- **LISTING**:
++++

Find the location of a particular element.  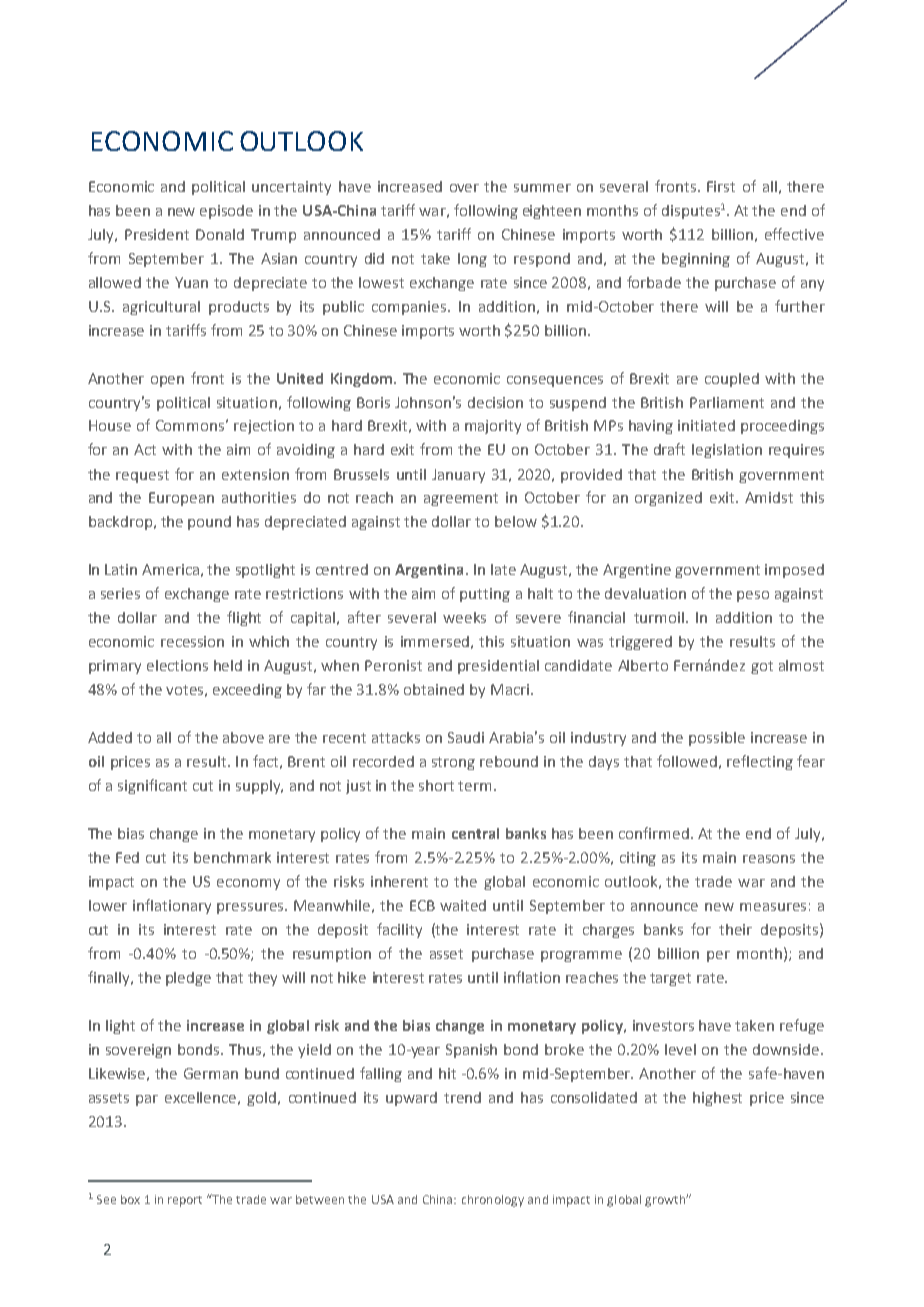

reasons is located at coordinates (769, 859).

++++

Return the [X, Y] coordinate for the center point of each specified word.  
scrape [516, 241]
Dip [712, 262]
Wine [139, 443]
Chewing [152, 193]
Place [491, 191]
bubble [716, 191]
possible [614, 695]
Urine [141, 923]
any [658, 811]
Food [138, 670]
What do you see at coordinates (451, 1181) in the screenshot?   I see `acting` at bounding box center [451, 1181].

++++

- **INSTRUCTION**: Gather every line of the material above that contains the word "center" and copy each one in full. Count only matches with the same capitalization.

- **ANSWER IN FULL**:
Return the [X, Y] coordinate for the center point of each specified word.  
What do you see at coordinates (451, 1181) in the screenshot?   I see `acting` at bounding box center [451, 1181].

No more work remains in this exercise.